16 Dec 2010
Mara – Malt rarities
Tasting notes by Ruben Luyten - Posted in * News
Mara is a special place for whisky enthousiasts. Founders Roland Puhl and Carsten Ehrlich are whisky legends and walking encyclopaedias.
Their basement in the nice German town called Limburg an der Lahn is part whisky store (only classics, many of them not yet discovered by the whisky community), part “pilgrimage place” where whisky lovers from Germany (and further away) come to spend a nice evening. I was lucky enough to join Luc Timmermans (thanks again) so most of the time I was simply listening to what all these experienced connoisseurs had to say.

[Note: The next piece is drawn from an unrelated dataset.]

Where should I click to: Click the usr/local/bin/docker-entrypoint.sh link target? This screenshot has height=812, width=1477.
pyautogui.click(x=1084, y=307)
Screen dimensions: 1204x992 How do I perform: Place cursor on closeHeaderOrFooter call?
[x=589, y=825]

Most of the evening was filled with an extensive overview (and tasting) of Carsten’s recent bottlings in the Whisky Agency series. It’s amazing how many expressions he has released in the last couple of months. The tasting tempo was too high to take notes, but all I can say is they are all worth a try. Not one of them is below par, and some are absolutely stunning.

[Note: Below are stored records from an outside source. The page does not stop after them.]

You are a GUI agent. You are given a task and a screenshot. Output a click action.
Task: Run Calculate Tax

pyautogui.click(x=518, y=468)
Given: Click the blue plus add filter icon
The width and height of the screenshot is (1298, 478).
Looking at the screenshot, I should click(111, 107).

Here are just five of my personal highlights, in no particular order:
- Glenallachie 39 yo 1971 (51,2%, Perfect Dram)
Not the most popular distillery. Very good albeit a little quirky. Fruity with old-style elements.
- Brora 28 yo 1982 (52,3%, Perfect Dram)
All-round Brora with wax, smoke, citrus, herbs… Also available in a Daily Dram version.
- BenRiach 34 yo 1975 (50,6%, cask 3061)
Classic 1970’s BenRiach fruits, quite tropical and honeyed. A good match for the renowned 1976’s.
- Ben Nevis 42 yo 1968 (40%, Private Stock)
This can only come from Ben Nevis. Nougat, soft fruits, leather, wax… Stunning and very (very) limited.
- Glen Scotia 38 yo 1972 (40,1%, Private Stock)
Old-style fruitiness, beehive notes and pleasant dust. A little soft on the palate maybe, but a unique expression.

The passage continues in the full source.